● **Source document**
We next analyzed the transcriptional mechanism underlying the stretch-induced increase in endothelial cell ephrinB2 expression by blocking the activity of AP-1. This well-known transcription factor is involved in a broad spectrum of cellular stress responses, including those associated with the exposure to cyclic stretch.^21-23  Blocking its activity using a specific decoy oligodeoxyonucleotide abrogated the increase in ephrinB2 expression in stretch-stimulated endothelial cells (Figure 4B).

Both reorganization of SMCs in the media of collateral arterioles as well as the recruitment of monocytes are hallmarks of arteriogenesis and need to be tightly orchestrated to ensure an adequate remodeling of the vessel wall. Because previous experiments showed that ephrinB2-induced forward EphB4 signaling is sufficient to induce the separation of EphB and ephrinB2 expressing cells by limiting their migration,^6,7  we studied the effects of ephrinB2 on those cell types that may come into contact with endothelial cells during arteriolar remodeling, namely, SMCs and monocytes.

● **Record excerpts**
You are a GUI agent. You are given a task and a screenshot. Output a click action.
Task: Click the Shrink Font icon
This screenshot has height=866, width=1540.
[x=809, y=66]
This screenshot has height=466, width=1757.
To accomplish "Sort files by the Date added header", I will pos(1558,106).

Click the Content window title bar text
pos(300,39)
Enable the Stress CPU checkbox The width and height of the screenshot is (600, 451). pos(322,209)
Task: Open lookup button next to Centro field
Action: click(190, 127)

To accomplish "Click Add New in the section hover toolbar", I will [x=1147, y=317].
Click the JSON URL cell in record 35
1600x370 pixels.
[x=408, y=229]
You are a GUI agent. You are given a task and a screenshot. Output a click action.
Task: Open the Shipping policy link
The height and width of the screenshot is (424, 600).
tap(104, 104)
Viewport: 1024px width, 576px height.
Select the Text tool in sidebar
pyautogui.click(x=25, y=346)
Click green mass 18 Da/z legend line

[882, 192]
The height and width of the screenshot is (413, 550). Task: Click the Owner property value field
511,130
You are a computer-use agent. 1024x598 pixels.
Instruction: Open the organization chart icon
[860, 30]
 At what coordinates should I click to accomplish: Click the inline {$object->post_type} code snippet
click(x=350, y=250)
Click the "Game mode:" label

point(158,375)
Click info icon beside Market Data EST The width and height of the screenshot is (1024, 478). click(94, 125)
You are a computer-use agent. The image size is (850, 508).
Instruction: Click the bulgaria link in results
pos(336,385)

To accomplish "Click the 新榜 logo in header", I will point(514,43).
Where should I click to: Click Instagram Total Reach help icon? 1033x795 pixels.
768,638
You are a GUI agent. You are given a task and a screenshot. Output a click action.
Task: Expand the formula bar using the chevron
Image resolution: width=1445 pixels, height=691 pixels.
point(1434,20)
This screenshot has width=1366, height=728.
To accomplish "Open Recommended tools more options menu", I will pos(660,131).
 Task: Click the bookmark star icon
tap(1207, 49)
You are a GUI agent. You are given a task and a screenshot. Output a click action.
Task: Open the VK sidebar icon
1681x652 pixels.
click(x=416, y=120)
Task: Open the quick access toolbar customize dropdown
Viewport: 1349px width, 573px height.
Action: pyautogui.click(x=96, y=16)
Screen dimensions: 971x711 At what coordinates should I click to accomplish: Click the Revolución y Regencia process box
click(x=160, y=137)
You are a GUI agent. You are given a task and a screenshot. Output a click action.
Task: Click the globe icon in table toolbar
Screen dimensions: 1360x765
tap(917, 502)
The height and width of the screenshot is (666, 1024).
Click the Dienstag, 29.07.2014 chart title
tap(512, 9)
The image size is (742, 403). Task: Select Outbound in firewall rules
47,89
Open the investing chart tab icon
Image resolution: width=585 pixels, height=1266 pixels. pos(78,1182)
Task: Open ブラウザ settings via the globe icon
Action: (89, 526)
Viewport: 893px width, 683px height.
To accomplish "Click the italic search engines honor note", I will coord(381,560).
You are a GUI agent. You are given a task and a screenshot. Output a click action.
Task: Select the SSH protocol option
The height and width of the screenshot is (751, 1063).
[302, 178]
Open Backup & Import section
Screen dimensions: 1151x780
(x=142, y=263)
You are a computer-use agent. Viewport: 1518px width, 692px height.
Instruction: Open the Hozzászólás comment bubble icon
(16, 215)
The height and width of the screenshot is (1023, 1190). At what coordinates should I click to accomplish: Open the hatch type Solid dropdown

● **Your objective**
Continue the passage on ephrinB2 in arteriolar remodeling from its last sentence. The data that comes after the passage on ephrinB2 and arteriolar remodeling has no connection to it.

● **Response**
We noted that the presence of ephrinB2 in collagen matrices inhibits HTSMC migration (Figure 5A). Similar results were obtained using a lateral sheet migration model (migration distance after 48 hours: 870 ± 33 μm vs 735 ± 10 μm, n = 3; P < .05 control vs ephrinB2-treated cells). In contrast to migration, proliferation of HTSMCs was not affected by ephrinB2 (cell number after 48 hours: 100% ± 14.4% vs 116.4% ± 12.9%, n = 7; control vs ephrinB2-treated cells; with control cell number set to 100%).

Subsequently, we hypothesized that expression of ephrinB2 by endothelial cells may similarly limit SMC migration. To test this, HTSMC spheroids were seeded onto a confluent monolayer of PAECs. Mock or EphB4-transfected endothelial cells did not affect SMC spreading into the endothelial cell monolayer, whereas endothelial cells overexpressing ephrinB2 or a truncated variant of ephrinB2 (ΔephrinB2) significantly limited this process (Figure 5B; further details about the different PAEC lines used for this study are summarized in Figure S2).

Based on these results, we further hypothesized that limitation of SMC migration by ephrinB2 may support the organization of endothelial cells and SMCs during remodeling processes of the vessel wall. To test this idea, we studied the segregation of PAECs and HTSMCs (expressing EphB1, EphB2, and EphB3; data not shown) in 3-dimensional coculture spheroids. Segregation of both cell types, usually establishing a surface endothelial cell monolayer enclosing a core of SMCs, was significantly enhanced with endothelial cells overexpressing ephrinB2 (Figure 5C). This effect was observed even after truncation of the cytoplasmic domain of ephrinB2 (ΔephrinB2), which abrogates reverse signaling.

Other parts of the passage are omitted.